Linear equations are the simplest kind of equations you come across in maths. You may be asked to solve a linear equation:

find *x* if *2x+7=31,*

or to draw the graph of a linear equation such as *y =2x+1, *which is a straight line, or to solve simultaneous linear equations:

find *x *and *y, *where *x+2y+3=8* and *x+y=3*.

We all solve linear equations in our heads all the time without even noticing it. If, for example, you have bought two CDs, for the same price, and a book, and know that you spent £20 pounds in total and that the book was £6, then you solve the linear equation *2x+6=20* to find out that the price of each CD was £7.

But the use of linear equations goes far beyond every-day problems like this one.

### Computer graphics

Computer graphics programmers use what is called “linear algebra”. As a simple example take the figure below. We can describe the location of each point on the image by a coordinate system. A point has co-ordinates *(x,y)* if you can get to it from the point where the two axes meet by taking *x* steps in the horizontal direction and y steps in the vertical direction. Now suppose you would like to rotate that image clockwise through a sixth of a turn. Then you can calculate that every point that previously had the co-ordinates *(x,y)* now moves to the position with co-ordinates

*(0.5x + 0.866y, 0.5y-0.866x)*.

The two new coordinates have a similar form to the linear equations above and this is why graphics programmers end up having to solve a lot of linear equations.

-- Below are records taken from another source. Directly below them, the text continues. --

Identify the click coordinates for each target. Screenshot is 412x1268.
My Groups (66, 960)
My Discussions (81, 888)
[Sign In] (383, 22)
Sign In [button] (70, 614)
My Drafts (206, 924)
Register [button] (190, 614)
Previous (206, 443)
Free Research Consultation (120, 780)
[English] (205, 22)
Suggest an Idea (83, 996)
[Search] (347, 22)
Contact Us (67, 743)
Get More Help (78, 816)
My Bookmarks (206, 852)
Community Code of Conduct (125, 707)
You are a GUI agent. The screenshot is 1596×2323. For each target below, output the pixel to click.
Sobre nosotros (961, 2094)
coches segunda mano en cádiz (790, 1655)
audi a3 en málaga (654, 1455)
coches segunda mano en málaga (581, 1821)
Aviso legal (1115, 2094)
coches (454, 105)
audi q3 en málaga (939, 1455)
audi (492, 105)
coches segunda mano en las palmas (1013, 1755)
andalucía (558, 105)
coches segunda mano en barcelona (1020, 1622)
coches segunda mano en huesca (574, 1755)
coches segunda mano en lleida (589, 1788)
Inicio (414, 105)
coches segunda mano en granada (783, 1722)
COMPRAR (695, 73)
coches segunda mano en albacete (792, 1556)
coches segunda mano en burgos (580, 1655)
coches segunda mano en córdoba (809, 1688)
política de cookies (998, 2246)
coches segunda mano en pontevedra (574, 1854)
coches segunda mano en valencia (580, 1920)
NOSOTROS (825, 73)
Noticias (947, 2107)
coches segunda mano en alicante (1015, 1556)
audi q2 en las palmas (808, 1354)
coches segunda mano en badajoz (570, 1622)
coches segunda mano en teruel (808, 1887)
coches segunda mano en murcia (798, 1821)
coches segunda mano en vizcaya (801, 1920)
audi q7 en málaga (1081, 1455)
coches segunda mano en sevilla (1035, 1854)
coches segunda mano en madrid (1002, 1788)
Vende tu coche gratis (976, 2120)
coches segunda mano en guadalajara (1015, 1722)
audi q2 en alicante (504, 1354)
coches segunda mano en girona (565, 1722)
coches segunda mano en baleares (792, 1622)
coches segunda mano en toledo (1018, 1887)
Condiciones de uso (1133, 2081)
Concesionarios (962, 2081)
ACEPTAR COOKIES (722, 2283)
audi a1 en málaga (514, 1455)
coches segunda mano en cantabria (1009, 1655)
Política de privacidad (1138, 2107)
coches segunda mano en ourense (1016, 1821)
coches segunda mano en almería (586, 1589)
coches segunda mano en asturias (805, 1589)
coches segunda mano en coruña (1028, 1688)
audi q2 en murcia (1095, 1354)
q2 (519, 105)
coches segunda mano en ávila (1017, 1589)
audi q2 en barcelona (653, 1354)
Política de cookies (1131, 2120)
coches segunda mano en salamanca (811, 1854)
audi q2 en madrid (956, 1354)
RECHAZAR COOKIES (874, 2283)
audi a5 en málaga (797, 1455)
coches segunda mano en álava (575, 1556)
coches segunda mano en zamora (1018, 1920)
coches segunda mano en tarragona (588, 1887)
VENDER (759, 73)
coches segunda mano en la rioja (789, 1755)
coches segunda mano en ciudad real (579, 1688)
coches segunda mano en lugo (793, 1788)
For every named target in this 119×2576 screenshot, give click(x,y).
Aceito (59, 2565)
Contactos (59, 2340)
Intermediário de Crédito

This is a simple example – you can imagine that if the images involved are a lot more complicated, for example three-dimensional, and if the object is to move in a much more complicated way, then the programmer must be able to handle a great number of simultaneous linear equations, involving many variables.

### Economics

Economics is another area that makes use of linear equations a lot. Think, for example, of supply and demand. Your demand for a product – a chocolate bar or a car – will depend on the price of the product and how much you earn, among other things. If the product is very expensive, and you’re not that rich, you probably don’t want too much of it. If it’s cheap, like the chocolate bar, you may want a lot (unless you’re worried about your teeth). The demand is often expressed as linear equation:

*D = a – bP +cI*, where *D* is the demand, *P *the price and *I* your income. You can see that *D* goes down if *P* goes up (that is the reason for the minus sign), and it goes up as your income goes up. In a similar way, the supply can be expressed by a linear equation. Economists and other people in the financial world work with these kind of equations all the time.

### The study of genes

Systems of linear equations also come up a lot in the study of genes. If you want to find out what a particular gene actually does, you have to see how it influences all the chemical processes in our body. There are hundreds of those going on in our bodies all the time, for example we produce sugars and proteins. The way these processes work, and how they influence each other, can be expressed by large systems of linear equations.

These are just three examples of how these equations are used in the real world. But there is another very important thing about them: they are the simplest equations there are. Equations are used in many areas to model the world around us. A biologist will use them to get an idea of how a population of animals might change over time. An economist or financial adviser will use them to predict the economy or the future profits of a company. An engineer will use them to work out the exact proportions of a building, like a bridge or a sky scraper, and how much and what kind of materials to use. In short, equations are a fact of life for many people, and to be able to work with them you need to start with the simplest ones – the linear equations.